Al Dente: Literally means “to the tooth.” Refers to pasta or rice that is cooked to be firm when bitten, not overcooked or mushy.
Antipasto: The traditional first course of an Italian meal, typically consisting of cured meats, cheeses, olives, and vegetables.
B
Balsamic Vinegar: A dark, concentrated vinegar originating from Modena, Italy, used as a condiment or dressing for salads, meats, and cheeses.
Bruschetta: Grilled bread topped with a variety of ingredients, most commonly diced tomatoes, garlic, olive oil, and basil.
C
Carbonara: A classic Roman pasta dish made with eggs, Pecorino Romano cheese, guanciale (cured pork cheek), and black pepper.
Caprese Salad: A simple salad made with fresh mozzarella, tomatoes, and basil, usually drizzled with olive oil and balsamic vinegar.
Ciabatta: A rustic Italian bread characterized by its airy texture and crispy crust, often used for sandwiches and paninis.
D
Dolce: The Italian word for “sweet,” referring to desserts or sweet dishes.
Durum Wheat: A hard type of wheat commonly used in Italy for making pasta due to its high gluten content.
F
Focaccia: A flat oven-baked bread similar to pizza dough, often topped with olive oil, herbs, and sometimes vegetables.
Frittata: An Italian omelette filled with vegetables, cheese, and/or meats, cooked slowly and served as a main dish or appetizer.
G
Gelato: Italian ice cream that is denser and creamier than other ice creams, with a higher milk-to-cream ratio and less air churned into it.
Gnocchi: Soft dumplings made from potatoes, flour, and sometimes eggs or cheese, often served with sauces like tomato, pesto, or butter and sage.
L
Limoncello: A traditional Italian lemon liqueur made from lemon zest, sugar, and alcohol, commonly served as a digestif.
Lasagna: A baked pasta dish layered with sheets of pasta, ricotta cheese, meat sauce (usually ragù), and mozzarella, topped with béchamel sauce or additional cheese.
M
Mascarpone: A rich, creamy cheese commonly used in desserts like tiramisu or cheesecakes, as well as in savory dishes.
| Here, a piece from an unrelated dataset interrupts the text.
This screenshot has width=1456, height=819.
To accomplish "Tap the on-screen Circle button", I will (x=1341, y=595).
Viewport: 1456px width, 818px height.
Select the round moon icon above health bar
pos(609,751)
Minestrone: A hearty vegetable soup that often includes pasta or rice, beans, and seasonal vegetables, typically served as a first course.
O
Orecchiette: Small, ear-shaped pasta that originated in the Puglia region, often served with broccoli rabe or meat sauces.
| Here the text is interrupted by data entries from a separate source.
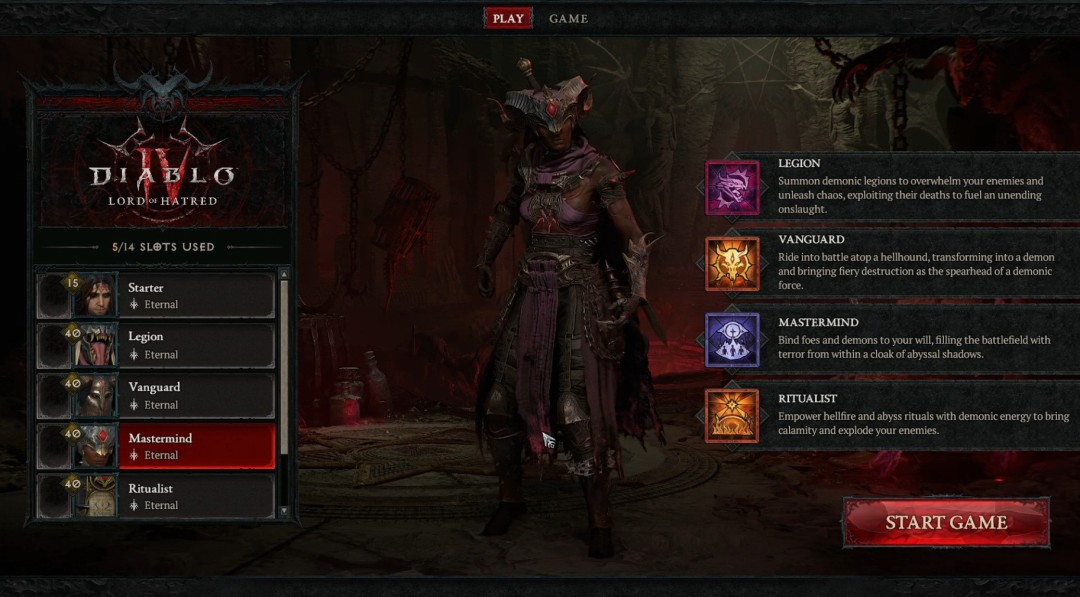Click the START GAME button
This screenshot has width=1080, height=597.
[x=945, y=523]
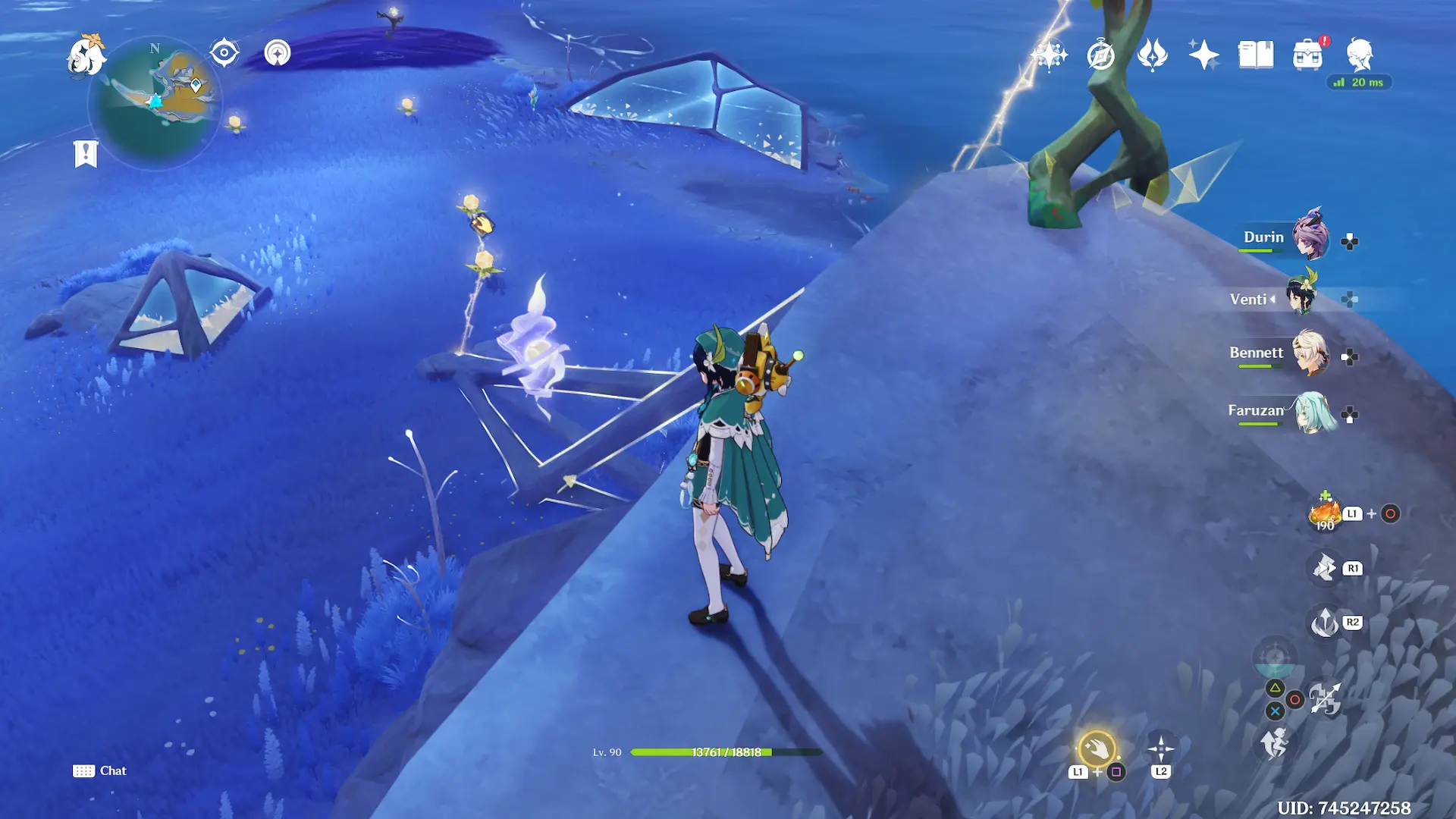This screenshot has height=819, width=1456.
Task: Open the quest navigation target icon
Action: (x=278, y=53)
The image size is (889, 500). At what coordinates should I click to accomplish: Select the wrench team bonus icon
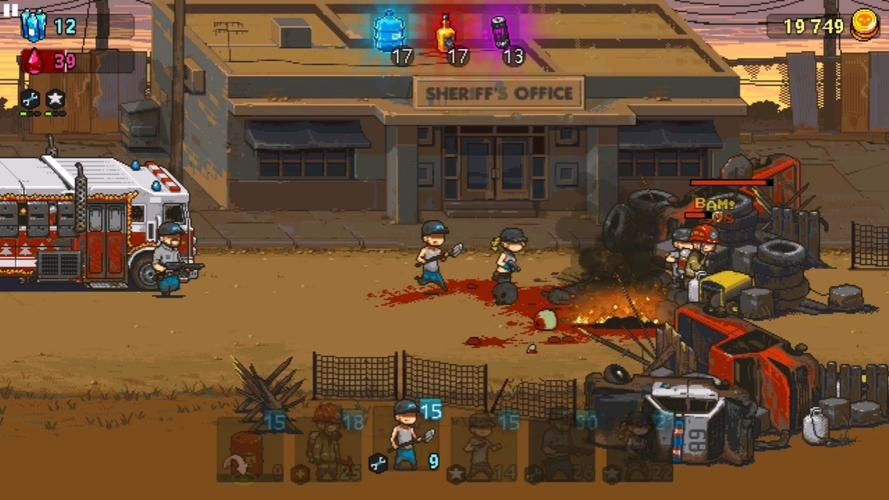coord(29,98)
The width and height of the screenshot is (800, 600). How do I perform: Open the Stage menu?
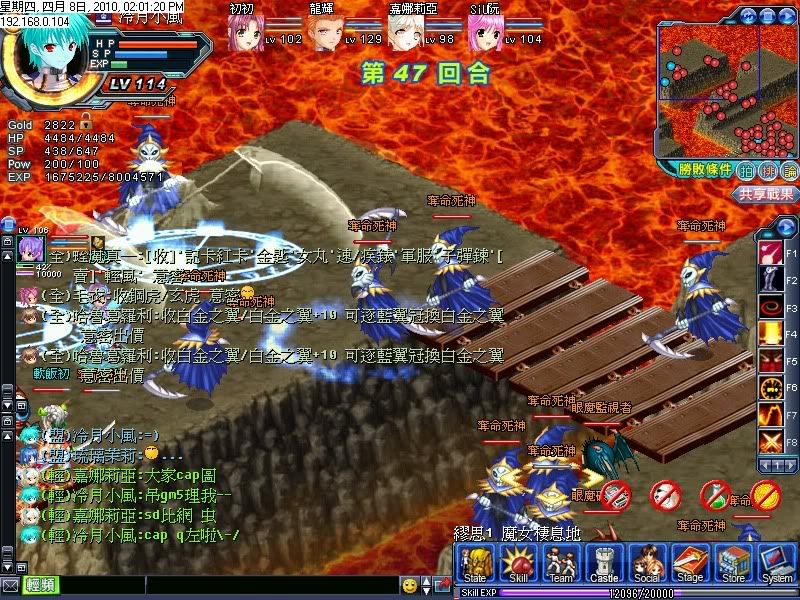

Olive Oil: A key ingredient in Italian cooking, used for frying, dressings, marinades, and drizzling over dishes for flavor.
P
Parmigiano-Reggiano: A hard, granular cheese known as the “King of Cheeses,” aged for a minimum of 12 months, and used grated over pasta, risotto, and more.
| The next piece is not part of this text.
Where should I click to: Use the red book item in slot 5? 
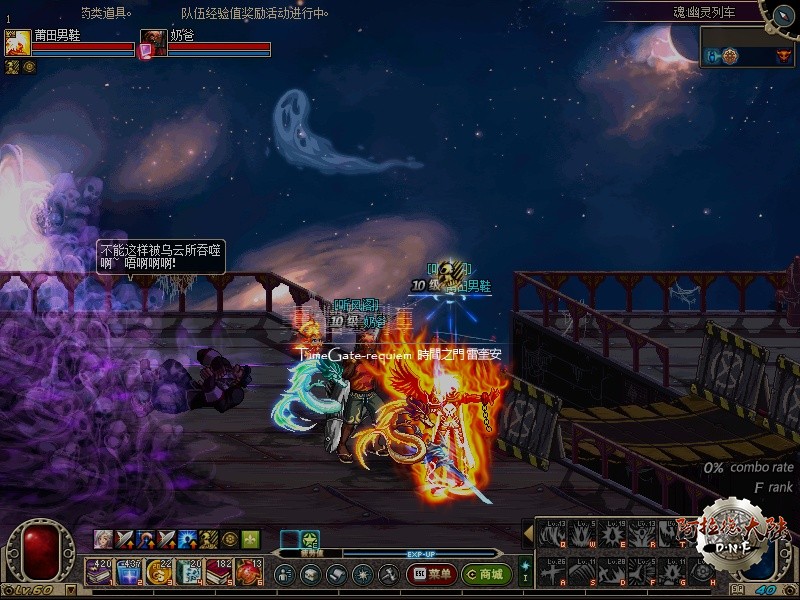click(x=219, y=571)
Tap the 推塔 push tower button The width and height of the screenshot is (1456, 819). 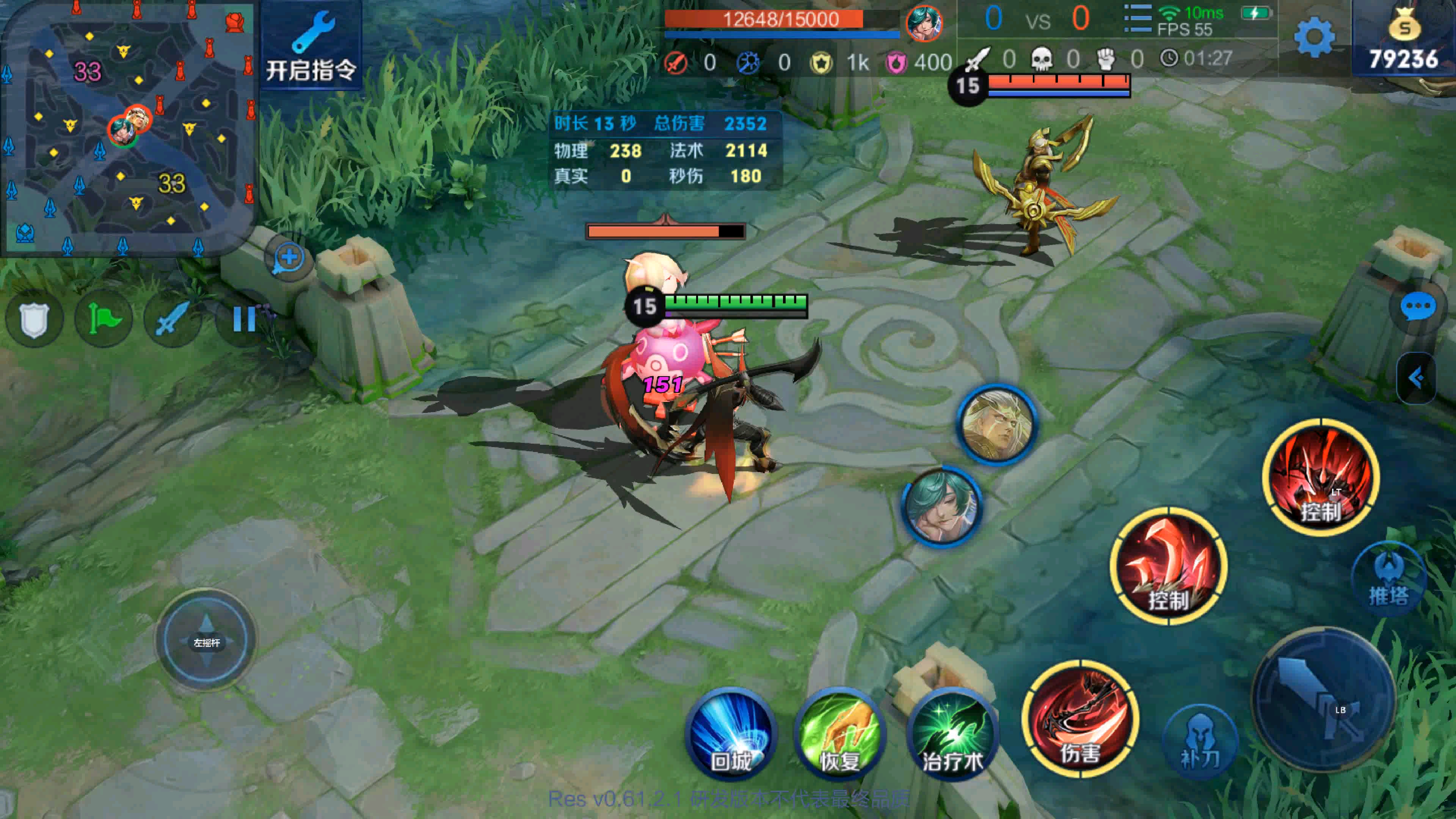coord(1388,579)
Pesto: A sauce originating from Genoa, traditionally made with crushed basil, garlic, pine nuts, olive oil, and Parmesan cheese, often served over pasta.
Polenta: A dish made from boiled cornmeal, served as a soft, porridge-like side or cooled, sliced, and grilled or fried.
R
Ragù: A meat-based sauce cooked slowly with vegetables, broth, and wine, used to dress pasta or make lasagna. The most well-known is “ragù alla bolognese.”
Risotto: A creamy rice dish cooked with broth, onions, wine, and various add-ins like mushrooms, seafood, or cheese, stirred constantly until the rice is al dente.
Ricotta: A soft, creamy cheese made from the whey of cow, sheep, or goat milk, used in both savory dishes like lasagna and in desserts.
S
Sfogliatella: A shell-shaped, layered pastry filled with ricotta cheese, semolina, and flavorings like orange or cinnamon, popular in Naples.
Spaghetti: A long, thin pasta that is probably the most well-known worldwide, typically served with a variety of sauces like tomato, carbonara, or pesto.
Scampi: A style of preparing shrimp or langoustine, typically sautéed in olive oil, garlic, and white wine.
T
Tagliatelle: Ribbon-like pasta similar to fettuccine, often served with thicker sauces like ragù or creamy mushroom sauces.
Tiramisu: A layered dessert made with espresso-soaked ladyfingers, mascarpone cheese, cocoa powder, and sometimes a splash of liqueur.
V
Vongole: The Italian word for “clams,” commonly found in dishes like “spaghetti alle vongole,” which is pasta served with a garlic and white wine clam sauce.
Vincotto: A sweet and tangy cooked wine sauce, traditionally from the Puglia region, used to enhance dishes from meat to desserts.
Z
Zabaglione: A warm, frothy dessert made from whisked egg yolks, sugar, and wine (often Marsala), served with fruit or on its own.
Ziti: A tubular pasta commonly used in baked pasta dishes, mixed with sauces, cheese, and sometimes meat before being baked until bubbly.